A while back I was teaching a circle dance to some children and told them to go clockwise. They looked at me blankly and had no idea what I was talking about. Their generation is used to digital clocks -- which do not go in circles at all -- and that got me to thinking about how we experience time. "Clockwise" comes from the way that the shadow moves on a sundial. Later, this was carried over onto the faces of mechanical clocks. In both cases, time is seen as a continuous, cyclical flow.
An hourglass, on the other hand, is not cyclical. It has a beginning and an end. But it still shows a flow of time, as the grains of sand slowly run down. A digital clock, however, shows time as broken up into a bunch of individual numbered moments that are often disconnected from each other. All of this may seem like a bunch of nitpicking, but I wonder how it affects the way we see the natural world. Nature goes in cycles. Days, months, years-- all are based on the somewhat circular patterns of rotations and orbits. Even the elliptical orbits of comets go in cycles. And they all move at their own pace. But are we losing that sense of the "flow" of time?
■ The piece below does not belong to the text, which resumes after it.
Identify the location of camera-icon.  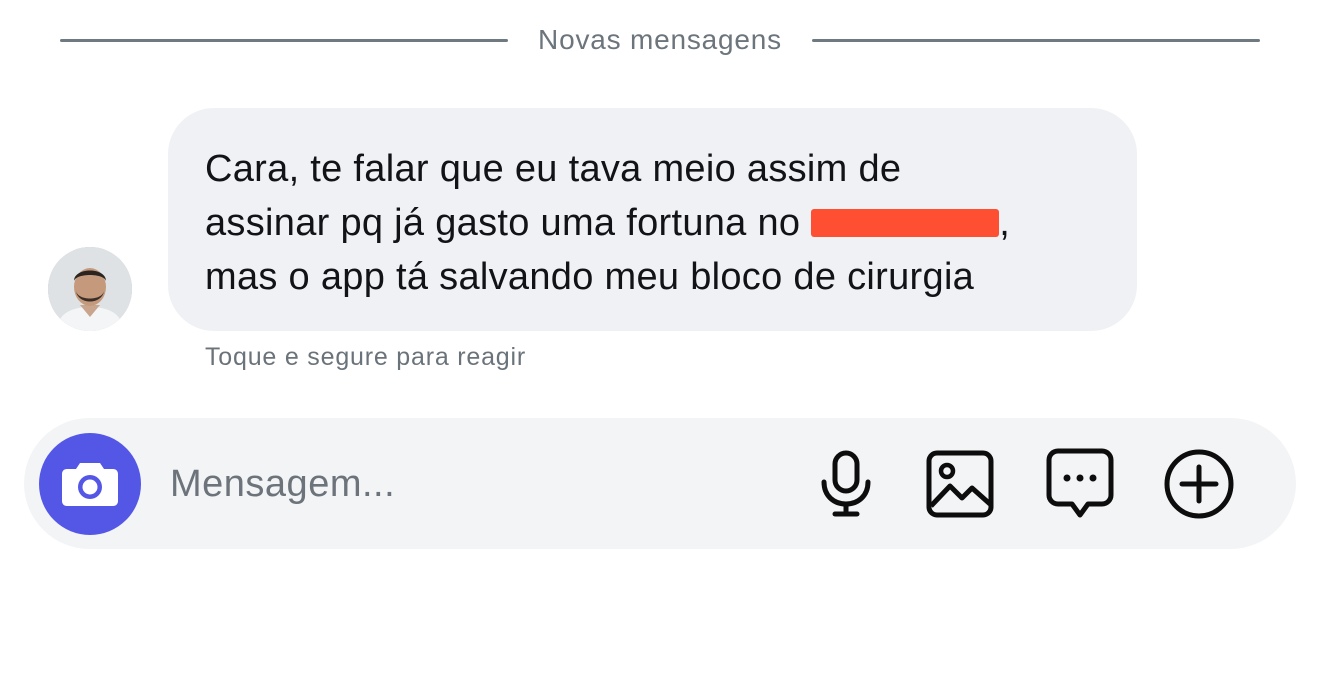
(90, 484).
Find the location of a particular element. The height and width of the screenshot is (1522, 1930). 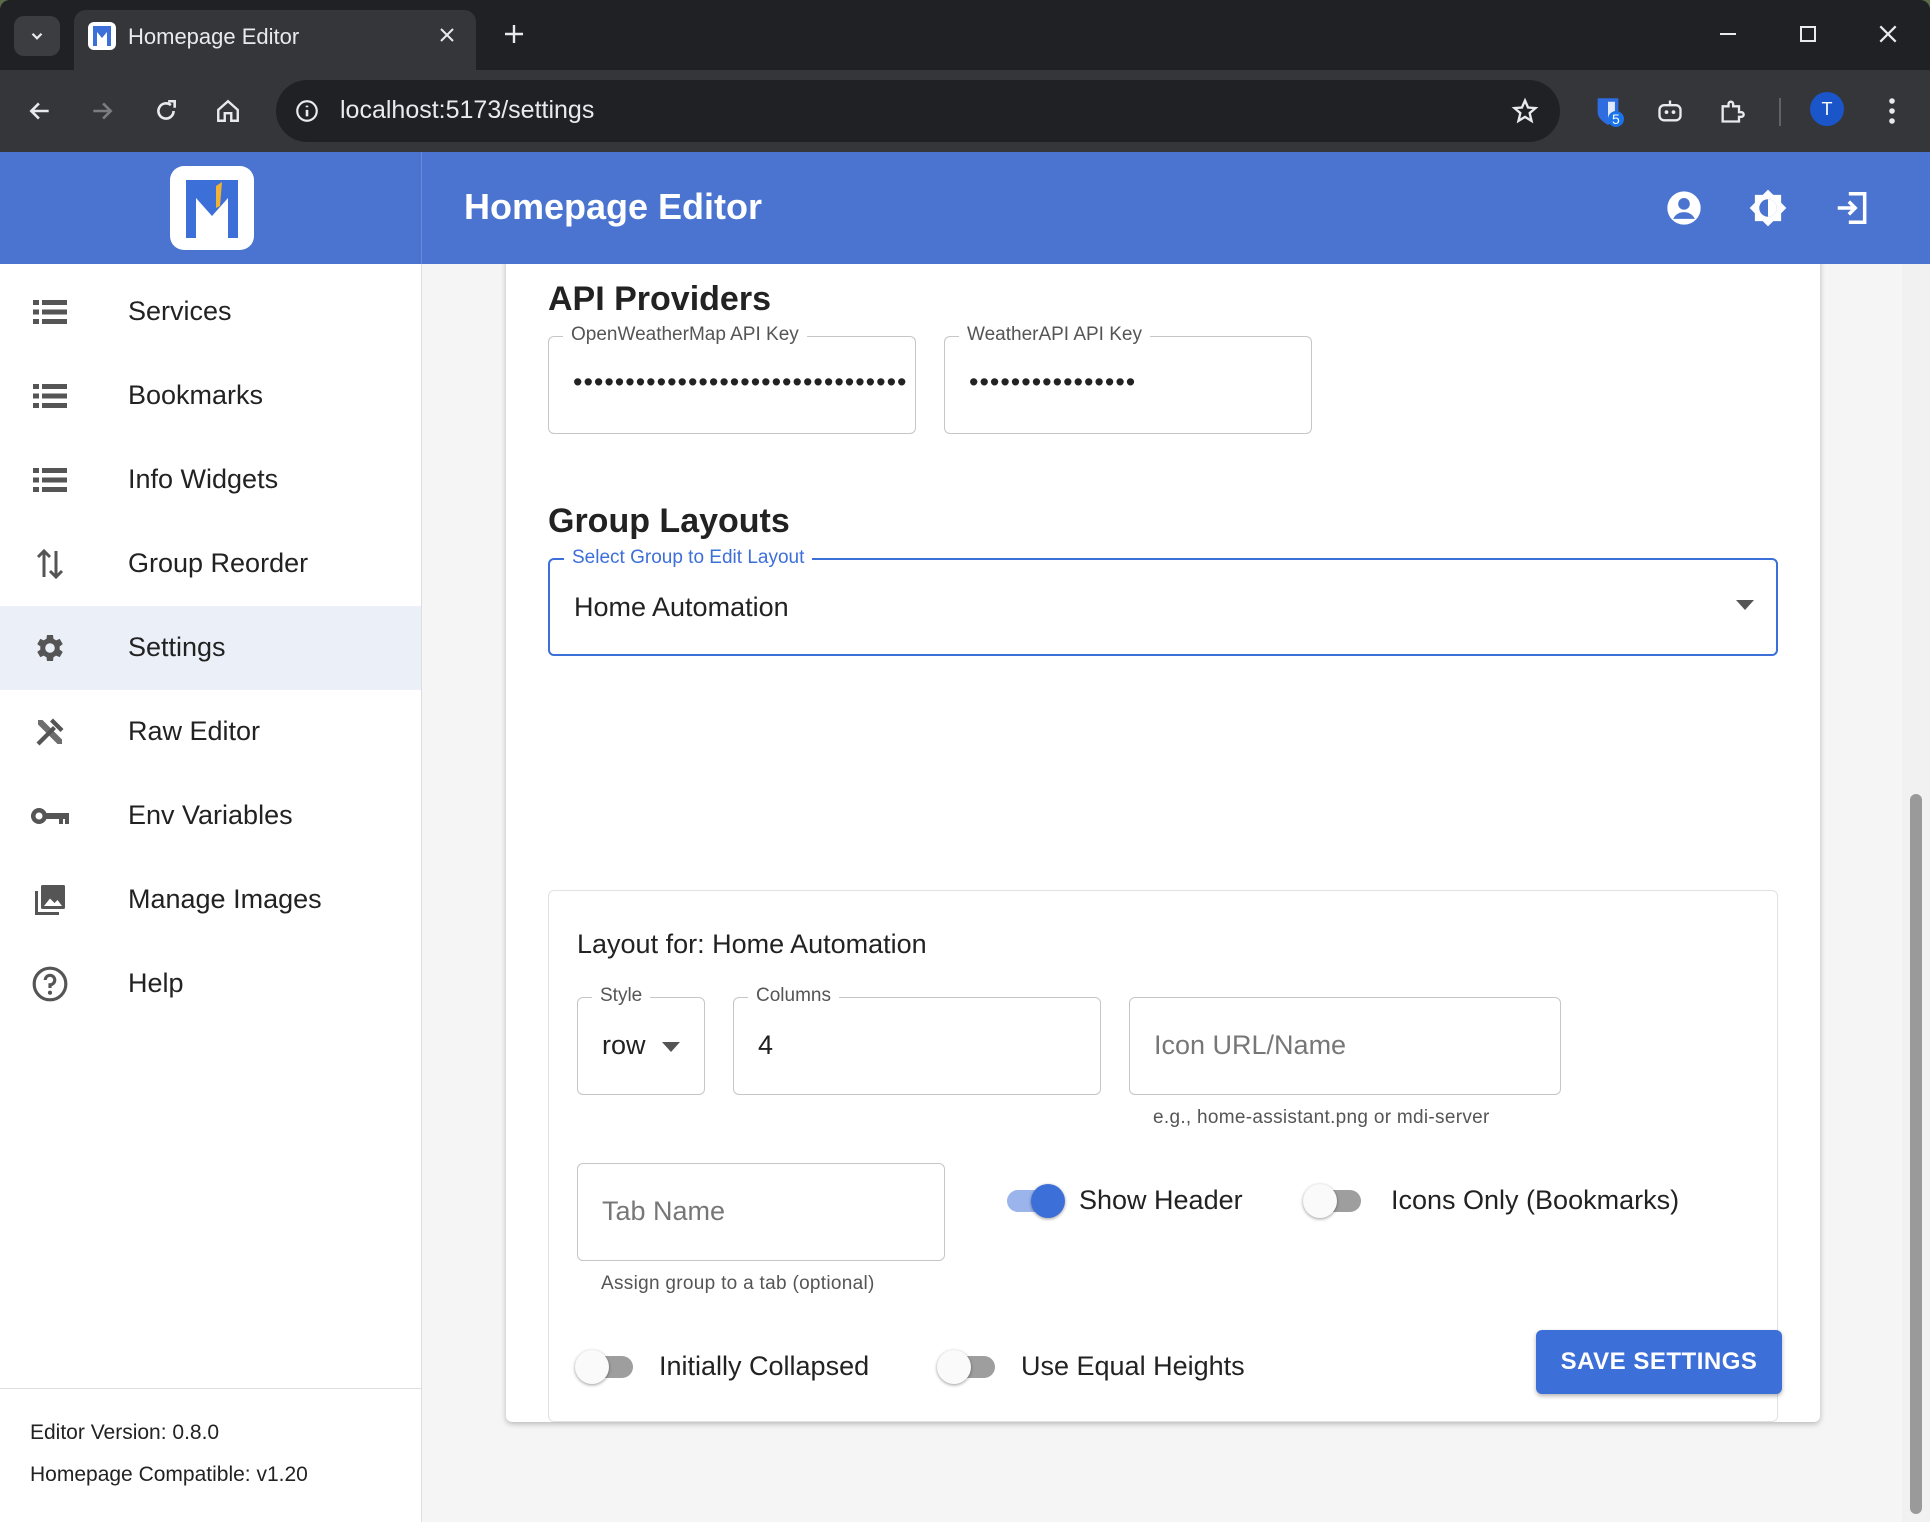

layout-title: Layout for: Home Automation is located at coordinates (752, 944).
So last week I was watching a program on PBS about how families are spending less and less time outdoors, and how this, combined with the high speed of modern technology, is indeed distorting our inner sense of time. "You can't fast forward a sunset," one of the panelists said, and that statement has stuck with me. In a world where you can speed up, slow down, or freeze-frame a movie, or watch it over and over anytime you want to, the slow steady pace of nature often seems boring. So kids prefer to stay indoors and play speedy video games instead.
Yet it is precisely that slowness that allows us to relax and tune in to God's creation. Being with nature is a form of meditation. Our bodies evolved in nature, the Garden of Eden was in nature -- however you define it, we need the natural pace of with nature. But nowadays, even meditation is speeded up -- or at least people try to shortcut it. They go to a weekend seminar to get "enlightened" and are disappointed it it doesn't "work" right away. But true enlightenment is a lifelong process that takes hours and hours of quiet contemplation. You can't get there by plunking down your money for a workshop and no, there isn't an app for it, either.
The only way you can freeze-frame a sunset - or any event in nature - is to take a picture of it. Even then, you only have a small part of the real experience. In photographing sunrises (which I seem to do more than sunsets lately), I have found that there is always a perfect moment where everything in the picture is just right. The minutes before and after that are beautiful, too, but that peak moment is the best picture in the series. However, in order to capture that moment, I have to patiently sit there for about 45 minutes or more, because the sunrise is going to unfold at its own pace, and there's not a darned thing I can do about it. It's happening on God's time, not mine.
Watching a sunrise is a "letting go" experience that requires us to fit into nature's pace, not the other way around. Only when you are willing to just sit there quietly and absorb the experience are you able to notice the subtle changes from second to second and minute to minute. There's that magical moment about an hour before dawn, when the first bird begins to sing, when the rooster begins to crow and the wild geese begin to honk. In Jewish law, the earliest time you can say the Shema prayer is when you can distinguish a blue thread from a white one. Try it at dawn sometime.